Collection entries
○ ○ ○

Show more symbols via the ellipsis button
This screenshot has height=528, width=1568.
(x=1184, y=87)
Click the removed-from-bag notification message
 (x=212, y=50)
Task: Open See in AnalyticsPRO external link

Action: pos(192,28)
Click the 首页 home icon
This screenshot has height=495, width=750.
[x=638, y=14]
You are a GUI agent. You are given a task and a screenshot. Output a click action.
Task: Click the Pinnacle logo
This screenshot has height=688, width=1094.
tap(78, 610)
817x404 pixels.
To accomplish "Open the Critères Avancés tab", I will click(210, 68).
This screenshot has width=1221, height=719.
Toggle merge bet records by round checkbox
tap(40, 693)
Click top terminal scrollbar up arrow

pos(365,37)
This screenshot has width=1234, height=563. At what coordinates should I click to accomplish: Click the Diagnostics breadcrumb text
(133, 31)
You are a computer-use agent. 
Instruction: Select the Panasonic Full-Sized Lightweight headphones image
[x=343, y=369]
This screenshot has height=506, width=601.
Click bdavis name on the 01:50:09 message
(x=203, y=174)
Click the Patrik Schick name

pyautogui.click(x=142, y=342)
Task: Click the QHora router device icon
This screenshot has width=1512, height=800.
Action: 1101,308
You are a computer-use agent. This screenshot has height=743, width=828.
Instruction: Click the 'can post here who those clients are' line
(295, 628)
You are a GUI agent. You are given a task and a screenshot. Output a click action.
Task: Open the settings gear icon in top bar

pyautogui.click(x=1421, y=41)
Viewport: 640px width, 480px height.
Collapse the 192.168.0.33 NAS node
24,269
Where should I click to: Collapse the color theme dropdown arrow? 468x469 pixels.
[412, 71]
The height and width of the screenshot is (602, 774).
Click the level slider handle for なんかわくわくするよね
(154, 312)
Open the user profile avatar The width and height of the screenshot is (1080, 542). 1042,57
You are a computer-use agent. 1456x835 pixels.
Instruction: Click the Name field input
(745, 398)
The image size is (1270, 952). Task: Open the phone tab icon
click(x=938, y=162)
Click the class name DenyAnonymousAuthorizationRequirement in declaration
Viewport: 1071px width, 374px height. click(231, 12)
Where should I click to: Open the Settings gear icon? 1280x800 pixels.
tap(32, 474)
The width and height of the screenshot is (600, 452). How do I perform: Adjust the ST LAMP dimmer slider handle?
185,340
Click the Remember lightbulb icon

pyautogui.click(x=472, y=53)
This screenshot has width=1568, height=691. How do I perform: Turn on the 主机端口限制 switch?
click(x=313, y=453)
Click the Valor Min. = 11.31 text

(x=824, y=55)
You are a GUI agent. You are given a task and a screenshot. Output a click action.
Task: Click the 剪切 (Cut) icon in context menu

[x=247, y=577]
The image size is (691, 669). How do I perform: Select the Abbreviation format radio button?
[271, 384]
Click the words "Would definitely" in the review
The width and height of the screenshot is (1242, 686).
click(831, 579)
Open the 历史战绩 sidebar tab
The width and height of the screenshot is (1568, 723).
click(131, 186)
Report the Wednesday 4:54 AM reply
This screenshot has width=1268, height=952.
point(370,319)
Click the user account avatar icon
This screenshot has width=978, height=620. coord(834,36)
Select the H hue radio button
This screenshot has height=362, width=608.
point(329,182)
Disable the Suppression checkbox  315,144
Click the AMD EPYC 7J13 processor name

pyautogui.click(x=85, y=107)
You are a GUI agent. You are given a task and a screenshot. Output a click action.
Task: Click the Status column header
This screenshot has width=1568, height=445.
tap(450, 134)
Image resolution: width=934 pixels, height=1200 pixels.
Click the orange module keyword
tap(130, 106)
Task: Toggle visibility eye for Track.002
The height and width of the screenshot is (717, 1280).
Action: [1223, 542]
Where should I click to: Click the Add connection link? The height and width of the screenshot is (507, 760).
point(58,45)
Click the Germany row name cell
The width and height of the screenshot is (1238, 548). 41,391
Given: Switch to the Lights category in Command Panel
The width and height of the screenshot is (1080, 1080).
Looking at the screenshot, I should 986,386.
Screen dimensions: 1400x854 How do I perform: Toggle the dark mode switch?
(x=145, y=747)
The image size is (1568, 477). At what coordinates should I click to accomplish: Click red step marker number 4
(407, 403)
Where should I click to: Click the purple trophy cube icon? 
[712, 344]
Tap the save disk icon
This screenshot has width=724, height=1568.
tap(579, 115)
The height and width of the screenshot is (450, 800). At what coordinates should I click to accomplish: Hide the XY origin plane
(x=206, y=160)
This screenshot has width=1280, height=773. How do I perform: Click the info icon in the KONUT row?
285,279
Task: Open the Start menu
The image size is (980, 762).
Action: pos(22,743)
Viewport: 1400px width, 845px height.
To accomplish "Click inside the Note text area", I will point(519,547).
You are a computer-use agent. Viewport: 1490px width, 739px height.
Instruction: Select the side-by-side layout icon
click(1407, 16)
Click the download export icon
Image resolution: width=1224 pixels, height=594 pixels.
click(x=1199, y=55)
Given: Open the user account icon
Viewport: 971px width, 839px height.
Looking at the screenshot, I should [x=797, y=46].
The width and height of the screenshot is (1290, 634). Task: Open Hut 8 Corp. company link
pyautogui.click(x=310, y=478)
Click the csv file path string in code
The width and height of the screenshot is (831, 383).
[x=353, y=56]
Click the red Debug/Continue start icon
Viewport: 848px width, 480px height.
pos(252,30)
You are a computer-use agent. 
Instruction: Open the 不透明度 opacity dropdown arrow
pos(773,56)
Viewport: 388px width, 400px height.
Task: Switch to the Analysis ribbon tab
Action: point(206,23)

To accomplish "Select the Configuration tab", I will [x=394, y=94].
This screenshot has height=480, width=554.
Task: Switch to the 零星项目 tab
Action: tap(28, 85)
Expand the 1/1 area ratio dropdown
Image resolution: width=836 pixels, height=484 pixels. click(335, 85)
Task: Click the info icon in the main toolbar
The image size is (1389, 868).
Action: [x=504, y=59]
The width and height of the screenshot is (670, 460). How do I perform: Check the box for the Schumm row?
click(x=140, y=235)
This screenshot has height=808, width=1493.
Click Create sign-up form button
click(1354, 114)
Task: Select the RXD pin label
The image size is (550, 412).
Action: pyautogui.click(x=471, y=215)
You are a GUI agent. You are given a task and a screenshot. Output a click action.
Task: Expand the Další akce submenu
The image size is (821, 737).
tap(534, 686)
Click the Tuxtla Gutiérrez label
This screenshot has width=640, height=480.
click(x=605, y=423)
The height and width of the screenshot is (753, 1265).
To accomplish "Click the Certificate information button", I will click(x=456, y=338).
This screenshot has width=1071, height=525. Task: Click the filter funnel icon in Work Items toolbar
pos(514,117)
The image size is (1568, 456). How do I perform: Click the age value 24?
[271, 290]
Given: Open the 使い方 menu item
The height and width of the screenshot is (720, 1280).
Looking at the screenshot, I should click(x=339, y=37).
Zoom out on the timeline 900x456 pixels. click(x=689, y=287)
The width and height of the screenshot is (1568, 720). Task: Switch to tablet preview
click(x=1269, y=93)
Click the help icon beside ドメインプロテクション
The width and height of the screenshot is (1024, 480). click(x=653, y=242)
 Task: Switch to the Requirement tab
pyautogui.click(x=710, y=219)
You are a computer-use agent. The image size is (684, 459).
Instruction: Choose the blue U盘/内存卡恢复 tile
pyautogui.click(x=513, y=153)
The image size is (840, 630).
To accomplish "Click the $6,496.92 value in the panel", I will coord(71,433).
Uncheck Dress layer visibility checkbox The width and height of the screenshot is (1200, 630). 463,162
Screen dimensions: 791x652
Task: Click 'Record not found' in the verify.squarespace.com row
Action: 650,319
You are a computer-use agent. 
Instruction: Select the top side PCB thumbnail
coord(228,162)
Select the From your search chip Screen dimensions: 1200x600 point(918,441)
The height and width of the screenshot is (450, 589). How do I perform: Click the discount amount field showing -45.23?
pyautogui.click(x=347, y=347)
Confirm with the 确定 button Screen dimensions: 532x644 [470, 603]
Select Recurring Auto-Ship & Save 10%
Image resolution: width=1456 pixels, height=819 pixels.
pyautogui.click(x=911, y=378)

○ ○ ○

Required action: Beginning at the line with "The image size is (1568, 477)." and stopping after the line with "Viewport: 1400px width, 845px height.", please write out every line of the data above exactly and nothing else.

Written response:
The image size is (1568, 477). At what coordinates should I click to accomplish: Click red step marker number 4
(407, 403)
Where should I click to: Click the purple trophy cube icon? 
[712, 344]
Tap the save disk icon
This screenshot has width=724, height=1568.
tap(579, 115)
The height and width of the screenshot is (450, 800). At what coordinates should I click to accomplish: Hide the XY origin plane
(x=206, y=160)
This screenshot has width=1280, height=773. How do I perform: Click the info icon in the KONUT row?
285,279
Task: Open the Start menu
The image size is (980, 762).
Action: pos(22,743)
Viewport: 1400px width, 845px height.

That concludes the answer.